Notensalat mit Geilwurz


Lobeshymnen 2:

(DVA-Lob Fortsetzung:)

An die „Besucher der Küche“ schließen sich die „Köche“ an, gefolgt „Von Kobolden, Nervensägen und anderen Besuchern“, darunter das Endloselied Ein Hund kam in die Küche (S. 17) und die Kinderlieder vom Bucklig Männlein und dem Bi-Ba-Butzemann (S. 18). Im „Garten“-Kapitel findet sich neben den oben genannten Liebesliedern des 16. Jahrhunderts in dem Lied Sind die Mauern noch so hoch die Geschichte einer nach der Wanderschaft verloren gegangenen Jugendliebe, besungen im Bild von „Liebchens Garten“, der sich von einem bunten Blumengarten zu einem grünen Nutzgarten gewandelt hat (S. 26).

Das nachfolgende Kapitel „Kräuter und Gewürze“ wird mit dem Lied Du lehrst uns kennen die Natur aus dem Liederhort Deutscher Jungdrogisten von 1908 eingeleitet, das den Arbeitsalltag der Drogisten anschaulich macht (S. 27). Die Lieder dieses Kapitels haben „Rosmarin und Salbeiblätter“ (S. 28), „Petersill un Suppenkrut“ (ebd.), Waldbeeren und Brennnesseln zum Inhalt und zeigen ebenso wie die des vorangegangenen Kapitels die metaphorische Bedeutung von Pflanzen im Zusammenhang mit Liebe und Heirat. Ganz anders das Spaßlied Das Rizinus (Melodie: O Tannenbaum), in dessen hier gebotener Strophe die abführende Wirkung des Öles besungen wird (S. 30; eine weitere Nonsens-Strophe dieses Spaßliedes gibt Hinze im Lexikon, S. 116).

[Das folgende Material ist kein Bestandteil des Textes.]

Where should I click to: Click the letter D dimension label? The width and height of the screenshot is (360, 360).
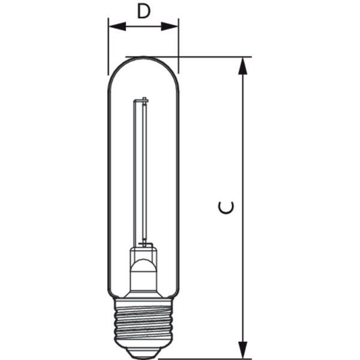(143, 11)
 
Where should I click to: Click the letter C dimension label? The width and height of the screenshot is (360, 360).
(226, 208)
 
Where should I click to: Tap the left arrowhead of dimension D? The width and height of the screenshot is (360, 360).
(118, 26)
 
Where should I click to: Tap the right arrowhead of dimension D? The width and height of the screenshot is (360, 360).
(169, 26)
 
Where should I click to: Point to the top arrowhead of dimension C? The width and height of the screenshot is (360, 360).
(242, 66)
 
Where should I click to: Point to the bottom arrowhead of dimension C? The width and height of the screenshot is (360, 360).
(242, 350)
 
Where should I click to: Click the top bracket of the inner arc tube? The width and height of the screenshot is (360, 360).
(141, 100)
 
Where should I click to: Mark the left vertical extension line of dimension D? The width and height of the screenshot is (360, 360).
(108, 46)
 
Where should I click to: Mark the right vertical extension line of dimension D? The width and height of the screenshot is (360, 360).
(179, 46)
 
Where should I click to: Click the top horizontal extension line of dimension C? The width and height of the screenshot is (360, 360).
(188, 57)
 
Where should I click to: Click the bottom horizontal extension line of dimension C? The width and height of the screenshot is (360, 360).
(205, 359)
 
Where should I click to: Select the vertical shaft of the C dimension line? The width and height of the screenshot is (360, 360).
(242, 208)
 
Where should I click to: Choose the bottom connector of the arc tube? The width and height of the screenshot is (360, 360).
(145, 244)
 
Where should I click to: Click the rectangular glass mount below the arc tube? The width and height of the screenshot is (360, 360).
(143, 253)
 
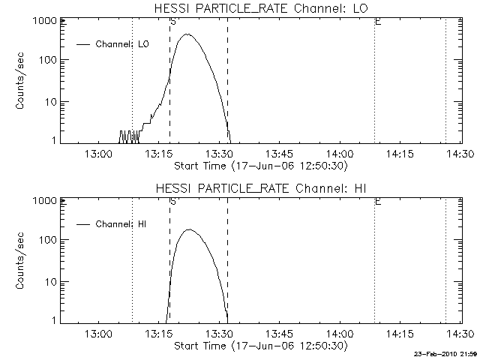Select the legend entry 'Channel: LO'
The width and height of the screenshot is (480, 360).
point(122,44)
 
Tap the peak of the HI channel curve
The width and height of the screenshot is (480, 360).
point(188,230)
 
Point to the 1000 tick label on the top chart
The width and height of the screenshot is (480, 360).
point(44,21)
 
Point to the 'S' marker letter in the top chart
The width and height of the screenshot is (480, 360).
point(173,22)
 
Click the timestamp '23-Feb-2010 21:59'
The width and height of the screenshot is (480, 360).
point(446,354)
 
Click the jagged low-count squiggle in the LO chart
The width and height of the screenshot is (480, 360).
point(129,136)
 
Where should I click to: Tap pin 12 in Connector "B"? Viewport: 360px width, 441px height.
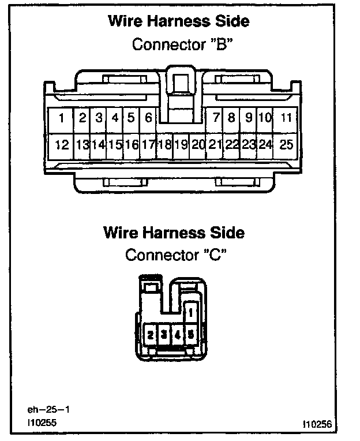pos(61,145)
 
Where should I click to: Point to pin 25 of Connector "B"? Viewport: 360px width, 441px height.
pos(286,145)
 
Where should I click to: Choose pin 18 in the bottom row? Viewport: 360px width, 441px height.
pos(164,145)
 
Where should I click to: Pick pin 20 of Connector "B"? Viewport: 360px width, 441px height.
pos(198,145)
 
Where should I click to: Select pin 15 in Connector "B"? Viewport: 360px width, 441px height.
pos(115,145)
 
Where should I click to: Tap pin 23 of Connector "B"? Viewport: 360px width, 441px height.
pos(249,145)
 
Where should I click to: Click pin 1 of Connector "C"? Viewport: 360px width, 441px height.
pos(190,313)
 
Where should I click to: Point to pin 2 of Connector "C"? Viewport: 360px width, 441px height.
pos(150,334)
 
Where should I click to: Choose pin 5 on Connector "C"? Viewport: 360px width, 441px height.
pos(190,334)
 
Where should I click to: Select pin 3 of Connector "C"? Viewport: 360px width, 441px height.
pos(164,334)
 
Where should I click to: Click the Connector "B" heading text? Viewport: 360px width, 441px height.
pos(178,44)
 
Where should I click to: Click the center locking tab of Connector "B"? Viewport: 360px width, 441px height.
pos(179,84)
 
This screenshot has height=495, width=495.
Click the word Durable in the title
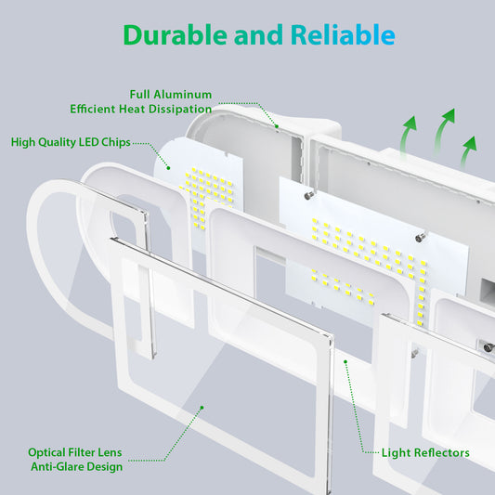[x=175, y=34]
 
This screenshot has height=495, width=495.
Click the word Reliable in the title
[x=343, y=34]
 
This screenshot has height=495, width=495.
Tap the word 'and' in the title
[x=258, y=35]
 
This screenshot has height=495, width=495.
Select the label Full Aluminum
[x=171, y=95]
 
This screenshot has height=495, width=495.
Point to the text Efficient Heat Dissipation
[x=141, y=109]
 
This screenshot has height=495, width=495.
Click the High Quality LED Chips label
[x=71, y=142]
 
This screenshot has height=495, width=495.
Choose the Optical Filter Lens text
[x=75, y=452]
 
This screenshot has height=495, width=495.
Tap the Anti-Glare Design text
[x=77, y=467]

Etwas umfangreicher ist das Kapitel „Gemüse und Obst“. Hier kommt vor allem die Kartoffel zu Wort, heute ein wichtiges Nahrungsmittel der Europäer. Zunächst war die Knolle als „Teufelswurzel“ verfemt und fand erst gut 200 Jahre nach ihrer Einführung aus Südamerika größere Akzeptanz - in Preußen per „Kartoffelbefehl“, den Friedrich der Große 1757 erließ (S. 137ff.). Während Herbei, herbei zu meinem Schatz das bekannte, von dem schwäbischen Dorfschullehrer und Dichter Samuel Friedrich Sauter getextete Kartoffellied, ein Lobpreis der nahrhaften Kartoffel ist (S. 34, Melodie: Kein besser Leben ist fürwahr), spiegeln die Lieder um die „Kartoffelsupp“ die Armut der Menschen, die diese Einheitsnahrung tagtäglich zu sich nehmen mussten. Andere in diesem Kapitel besungene Gemüse sind Bohnen, Sauerkraut sowie Braun- und Blumenkohl, unter den Obstpflanzen kommen der Apfelbaum und die Brombeeren zu ihrem Recht, Letztere im bekannten Lied von der Brombeerpflückerin, wobei das Bild der gepflückten Brombeere den Verlust der Jungfräulichkeit umschreibt (S. 39).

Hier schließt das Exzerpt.